Given this consensus our democracy becomes largely
pointless. It won’t matter much if Labour wins the election, the civil service
will tell it what to do just as it is telling Sunak what to do. It won’t matter
very much if the SNP win or even if it won independence. The same Scottish establishment
would be in charge.
Independence would merely be Brexit with kilts,
because it is founded on a lie that the SNP is different from the wicked Tories,
and we are still living in the 1980s when Thatcher closed down our pits and
steel works. They would have closed anyway. There is no real ideological
difference between Sunak, Yousaf and Khan. They are all social democrats. The
hatred that is the foundation of Scottish nationalism is entirely manufactured
between people who think the same.
But the cosy consensus won’t do. Britain is two
trillion in debt. We are falling behind other countries in the far east and
eastern Europe. Our economy is hardly growing and if we continue in this way,
we will decline in just the same way as we did between 1945 and 1979. Our
standard of living will soon be such that many of us won’t be able to afford a
car or heat our houses or go on holiday.
The establishment solution is mass immigration. Brexit
was supposed to give us control over our borders, but the Conservative
Government does not want to control our borders. It pretends to want to stop
people arriving in small boats and talks tough about the European Court of
Human Rights or Asylum law. There is manufactured outrage from Labour. Meanwhile
legal migration with visas to the UK approaches one million people a year.

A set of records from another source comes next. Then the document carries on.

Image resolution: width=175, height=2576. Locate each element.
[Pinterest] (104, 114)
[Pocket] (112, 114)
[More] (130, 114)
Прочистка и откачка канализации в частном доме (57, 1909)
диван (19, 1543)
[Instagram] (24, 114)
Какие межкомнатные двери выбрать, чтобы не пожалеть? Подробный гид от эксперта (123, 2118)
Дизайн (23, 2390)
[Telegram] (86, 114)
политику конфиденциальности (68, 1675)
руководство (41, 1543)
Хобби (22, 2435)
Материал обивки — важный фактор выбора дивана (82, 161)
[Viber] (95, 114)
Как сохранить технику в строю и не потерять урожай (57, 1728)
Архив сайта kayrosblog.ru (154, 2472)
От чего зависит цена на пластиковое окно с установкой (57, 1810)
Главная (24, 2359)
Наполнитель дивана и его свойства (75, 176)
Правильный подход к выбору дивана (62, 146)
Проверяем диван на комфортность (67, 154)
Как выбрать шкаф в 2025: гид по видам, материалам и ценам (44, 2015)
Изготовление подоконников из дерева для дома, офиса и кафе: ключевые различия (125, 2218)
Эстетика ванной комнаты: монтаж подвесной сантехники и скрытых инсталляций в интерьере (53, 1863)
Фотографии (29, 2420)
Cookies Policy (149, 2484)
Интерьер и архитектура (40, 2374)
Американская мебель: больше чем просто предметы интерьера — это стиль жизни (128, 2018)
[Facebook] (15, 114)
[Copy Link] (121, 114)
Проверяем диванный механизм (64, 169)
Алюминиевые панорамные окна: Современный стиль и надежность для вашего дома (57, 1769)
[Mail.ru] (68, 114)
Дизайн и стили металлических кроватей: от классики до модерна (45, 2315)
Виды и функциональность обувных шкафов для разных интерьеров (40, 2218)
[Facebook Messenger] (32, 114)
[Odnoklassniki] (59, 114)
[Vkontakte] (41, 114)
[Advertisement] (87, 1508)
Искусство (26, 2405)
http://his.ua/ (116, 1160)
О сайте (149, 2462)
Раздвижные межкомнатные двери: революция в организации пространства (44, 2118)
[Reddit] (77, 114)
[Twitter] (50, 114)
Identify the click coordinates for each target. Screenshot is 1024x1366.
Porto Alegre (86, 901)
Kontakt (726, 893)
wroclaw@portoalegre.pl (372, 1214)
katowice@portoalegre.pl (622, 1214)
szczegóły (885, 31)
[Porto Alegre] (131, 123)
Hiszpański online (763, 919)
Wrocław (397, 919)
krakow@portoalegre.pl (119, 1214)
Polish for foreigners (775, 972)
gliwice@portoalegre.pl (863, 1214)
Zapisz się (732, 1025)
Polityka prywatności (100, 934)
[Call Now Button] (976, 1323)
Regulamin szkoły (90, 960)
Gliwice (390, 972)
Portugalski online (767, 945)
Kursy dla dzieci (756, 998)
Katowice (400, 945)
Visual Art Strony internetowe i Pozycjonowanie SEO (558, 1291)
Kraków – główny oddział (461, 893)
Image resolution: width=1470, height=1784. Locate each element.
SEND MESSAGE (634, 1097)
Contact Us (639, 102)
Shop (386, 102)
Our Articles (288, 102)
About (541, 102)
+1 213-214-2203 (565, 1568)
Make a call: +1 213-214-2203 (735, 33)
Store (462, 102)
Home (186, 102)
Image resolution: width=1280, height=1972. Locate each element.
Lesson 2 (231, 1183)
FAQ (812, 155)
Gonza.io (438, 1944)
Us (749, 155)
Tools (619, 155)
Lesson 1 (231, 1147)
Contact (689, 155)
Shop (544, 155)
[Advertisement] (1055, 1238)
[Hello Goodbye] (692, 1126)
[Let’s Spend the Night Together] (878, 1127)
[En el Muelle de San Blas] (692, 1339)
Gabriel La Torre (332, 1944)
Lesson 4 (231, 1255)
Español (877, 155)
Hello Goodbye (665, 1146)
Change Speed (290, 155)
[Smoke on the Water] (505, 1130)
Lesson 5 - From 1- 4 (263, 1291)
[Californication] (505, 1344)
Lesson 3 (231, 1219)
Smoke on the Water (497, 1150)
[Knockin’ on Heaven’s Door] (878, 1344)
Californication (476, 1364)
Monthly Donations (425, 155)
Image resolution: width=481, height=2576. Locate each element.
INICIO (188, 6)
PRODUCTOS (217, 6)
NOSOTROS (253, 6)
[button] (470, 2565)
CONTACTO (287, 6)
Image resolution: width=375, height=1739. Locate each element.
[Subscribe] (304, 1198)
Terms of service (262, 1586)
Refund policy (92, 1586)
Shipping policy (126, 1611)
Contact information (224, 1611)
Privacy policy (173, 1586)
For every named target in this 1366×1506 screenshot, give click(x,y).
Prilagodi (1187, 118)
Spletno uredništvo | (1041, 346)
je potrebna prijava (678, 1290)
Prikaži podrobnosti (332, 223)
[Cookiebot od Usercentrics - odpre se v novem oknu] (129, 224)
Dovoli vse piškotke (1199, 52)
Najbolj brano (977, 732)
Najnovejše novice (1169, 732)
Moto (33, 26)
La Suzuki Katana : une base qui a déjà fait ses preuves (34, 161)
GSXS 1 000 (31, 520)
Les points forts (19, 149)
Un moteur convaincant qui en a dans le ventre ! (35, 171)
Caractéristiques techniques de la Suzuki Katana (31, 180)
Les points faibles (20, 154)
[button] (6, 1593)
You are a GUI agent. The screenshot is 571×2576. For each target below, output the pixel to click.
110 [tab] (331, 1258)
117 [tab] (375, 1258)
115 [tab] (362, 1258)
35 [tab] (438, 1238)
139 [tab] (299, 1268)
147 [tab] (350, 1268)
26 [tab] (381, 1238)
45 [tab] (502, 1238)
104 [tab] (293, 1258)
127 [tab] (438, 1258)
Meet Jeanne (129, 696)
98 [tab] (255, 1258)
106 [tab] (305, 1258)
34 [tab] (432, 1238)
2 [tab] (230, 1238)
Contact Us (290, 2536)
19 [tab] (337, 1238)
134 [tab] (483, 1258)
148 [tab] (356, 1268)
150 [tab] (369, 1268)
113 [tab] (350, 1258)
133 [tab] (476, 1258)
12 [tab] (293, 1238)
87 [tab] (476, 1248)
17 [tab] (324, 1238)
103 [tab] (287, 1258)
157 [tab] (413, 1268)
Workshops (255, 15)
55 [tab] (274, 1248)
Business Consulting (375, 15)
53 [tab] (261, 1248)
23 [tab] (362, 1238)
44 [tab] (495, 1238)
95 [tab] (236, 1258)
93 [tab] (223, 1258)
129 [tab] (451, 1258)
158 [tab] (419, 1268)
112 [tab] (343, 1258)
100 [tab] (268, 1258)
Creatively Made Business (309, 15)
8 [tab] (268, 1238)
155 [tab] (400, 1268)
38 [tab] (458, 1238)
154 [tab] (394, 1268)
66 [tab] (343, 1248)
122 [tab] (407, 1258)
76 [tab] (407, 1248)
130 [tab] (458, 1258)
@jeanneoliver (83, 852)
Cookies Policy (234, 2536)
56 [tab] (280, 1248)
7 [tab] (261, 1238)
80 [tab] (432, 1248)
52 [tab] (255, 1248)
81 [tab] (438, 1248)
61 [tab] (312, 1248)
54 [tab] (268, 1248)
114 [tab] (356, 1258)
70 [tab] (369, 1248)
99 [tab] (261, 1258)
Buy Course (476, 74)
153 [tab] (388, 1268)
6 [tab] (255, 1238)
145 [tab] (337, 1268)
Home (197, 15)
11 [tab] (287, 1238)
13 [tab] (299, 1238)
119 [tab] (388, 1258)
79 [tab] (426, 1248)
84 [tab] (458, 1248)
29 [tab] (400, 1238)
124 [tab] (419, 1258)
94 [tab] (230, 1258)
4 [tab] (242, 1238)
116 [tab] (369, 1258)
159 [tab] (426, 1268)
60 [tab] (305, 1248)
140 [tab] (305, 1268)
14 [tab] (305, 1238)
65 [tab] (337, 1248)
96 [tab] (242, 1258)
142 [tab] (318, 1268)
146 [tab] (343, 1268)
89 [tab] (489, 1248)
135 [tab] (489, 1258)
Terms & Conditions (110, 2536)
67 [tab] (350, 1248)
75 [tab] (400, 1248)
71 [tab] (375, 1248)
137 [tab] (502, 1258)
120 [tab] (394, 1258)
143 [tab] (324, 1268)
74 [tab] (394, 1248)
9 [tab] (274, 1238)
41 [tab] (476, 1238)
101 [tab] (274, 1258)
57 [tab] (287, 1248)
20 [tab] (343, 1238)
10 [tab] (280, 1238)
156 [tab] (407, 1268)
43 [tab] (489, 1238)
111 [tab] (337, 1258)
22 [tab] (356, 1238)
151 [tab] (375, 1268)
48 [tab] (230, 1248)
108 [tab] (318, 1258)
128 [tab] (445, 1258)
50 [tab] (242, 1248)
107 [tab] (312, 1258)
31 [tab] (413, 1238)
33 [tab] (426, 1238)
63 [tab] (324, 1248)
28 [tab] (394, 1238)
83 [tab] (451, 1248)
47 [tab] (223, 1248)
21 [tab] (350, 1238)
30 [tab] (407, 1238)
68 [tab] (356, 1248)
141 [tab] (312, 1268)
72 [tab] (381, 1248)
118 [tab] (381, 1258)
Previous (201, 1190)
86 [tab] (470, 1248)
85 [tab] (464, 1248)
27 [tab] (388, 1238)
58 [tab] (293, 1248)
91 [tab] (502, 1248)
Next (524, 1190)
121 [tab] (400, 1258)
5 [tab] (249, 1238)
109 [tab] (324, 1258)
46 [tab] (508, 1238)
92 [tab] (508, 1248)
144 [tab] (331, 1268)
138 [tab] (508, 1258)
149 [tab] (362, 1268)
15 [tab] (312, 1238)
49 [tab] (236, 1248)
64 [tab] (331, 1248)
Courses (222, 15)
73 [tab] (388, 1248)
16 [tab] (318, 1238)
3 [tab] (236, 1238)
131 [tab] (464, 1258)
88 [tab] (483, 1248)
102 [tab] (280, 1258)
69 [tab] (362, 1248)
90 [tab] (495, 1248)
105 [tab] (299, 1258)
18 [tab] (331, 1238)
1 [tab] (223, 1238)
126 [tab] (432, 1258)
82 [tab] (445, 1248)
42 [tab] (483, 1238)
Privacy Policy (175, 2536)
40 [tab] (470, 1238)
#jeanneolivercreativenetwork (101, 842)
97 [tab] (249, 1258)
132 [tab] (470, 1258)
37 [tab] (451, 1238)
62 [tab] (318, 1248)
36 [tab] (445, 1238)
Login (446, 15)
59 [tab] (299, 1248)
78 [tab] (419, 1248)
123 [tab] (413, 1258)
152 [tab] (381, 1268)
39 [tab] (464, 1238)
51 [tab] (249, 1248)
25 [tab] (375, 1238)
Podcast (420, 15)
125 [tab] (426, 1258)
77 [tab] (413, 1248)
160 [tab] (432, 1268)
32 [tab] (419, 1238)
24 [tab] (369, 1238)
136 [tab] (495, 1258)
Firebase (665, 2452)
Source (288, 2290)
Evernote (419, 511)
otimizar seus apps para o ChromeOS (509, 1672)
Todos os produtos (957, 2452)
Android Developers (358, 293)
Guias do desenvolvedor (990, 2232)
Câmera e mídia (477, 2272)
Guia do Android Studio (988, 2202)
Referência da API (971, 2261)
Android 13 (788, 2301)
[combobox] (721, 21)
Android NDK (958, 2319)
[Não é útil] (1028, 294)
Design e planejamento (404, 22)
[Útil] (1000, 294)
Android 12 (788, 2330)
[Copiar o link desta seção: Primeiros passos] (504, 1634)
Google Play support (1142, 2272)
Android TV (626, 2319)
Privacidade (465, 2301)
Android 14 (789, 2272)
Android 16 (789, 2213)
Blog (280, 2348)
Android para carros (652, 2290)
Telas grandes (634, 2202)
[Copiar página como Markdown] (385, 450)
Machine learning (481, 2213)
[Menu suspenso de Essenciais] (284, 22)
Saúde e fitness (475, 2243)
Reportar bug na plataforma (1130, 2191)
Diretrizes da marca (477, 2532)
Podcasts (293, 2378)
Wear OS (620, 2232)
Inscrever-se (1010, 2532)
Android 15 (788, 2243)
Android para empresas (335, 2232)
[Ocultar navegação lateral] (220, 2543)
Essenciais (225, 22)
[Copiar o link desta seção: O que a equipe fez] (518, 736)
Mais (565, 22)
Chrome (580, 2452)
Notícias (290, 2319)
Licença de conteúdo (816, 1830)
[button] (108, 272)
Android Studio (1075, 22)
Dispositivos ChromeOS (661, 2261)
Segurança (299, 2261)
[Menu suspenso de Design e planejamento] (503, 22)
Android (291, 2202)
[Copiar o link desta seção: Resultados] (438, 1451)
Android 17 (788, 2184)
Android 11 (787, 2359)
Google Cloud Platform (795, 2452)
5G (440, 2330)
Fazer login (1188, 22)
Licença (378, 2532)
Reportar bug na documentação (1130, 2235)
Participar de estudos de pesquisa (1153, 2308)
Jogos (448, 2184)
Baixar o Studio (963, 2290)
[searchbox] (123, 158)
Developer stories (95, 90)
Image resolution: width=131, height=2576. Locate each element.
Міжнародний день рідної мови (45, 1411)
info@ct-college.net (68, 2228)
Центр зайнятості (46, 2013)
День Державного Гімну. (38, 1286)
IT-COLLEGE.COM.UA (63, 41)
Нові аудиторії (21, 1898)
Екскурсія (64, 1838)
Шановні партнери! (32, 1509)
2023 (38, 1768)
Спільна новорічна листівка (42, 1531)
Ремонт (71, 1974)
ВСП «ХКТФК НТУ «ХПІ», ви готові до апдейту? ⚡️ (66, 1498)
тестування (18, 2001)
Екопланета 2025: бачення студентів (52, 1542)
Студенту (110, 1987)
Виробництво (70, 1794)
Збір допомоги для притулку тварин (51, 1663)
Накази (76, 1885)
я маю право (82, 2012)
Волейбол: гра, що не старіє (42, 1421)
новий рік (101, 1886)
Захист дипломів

But if mass immigration were the solution we would not
be where we are now. We have been trying this experiment since 1950. Has it succeeded
or failed? Thirty years from now Poland will be more prosperous than Britain
and it will still have tiny levels of migration. The Poles will vote to stop
it.
There is a concerted effort to cancel those few who
are outside the cosy consensus. Scandals are manufactured or exaggerated. Media
hysteria is always against those who dare to say the unsayable.
I don’t want to be overly cynical. Politics does matter
and even if you cannot change the world, you can be a decent moral person and
that matters more than anything.
The Brexit rebellion largely failed, but that doesn’t
mean real change is impossible.
Thatcher and Atlee mainly succeeded and changed
everything. Meanwhile we must focus on small battles like kicking out the SNP
because of its corruption and incompetence.
There will be a bigger battle one day, but we will
only win it if dissenting voices like Neil Oliver’s are allowed to speak.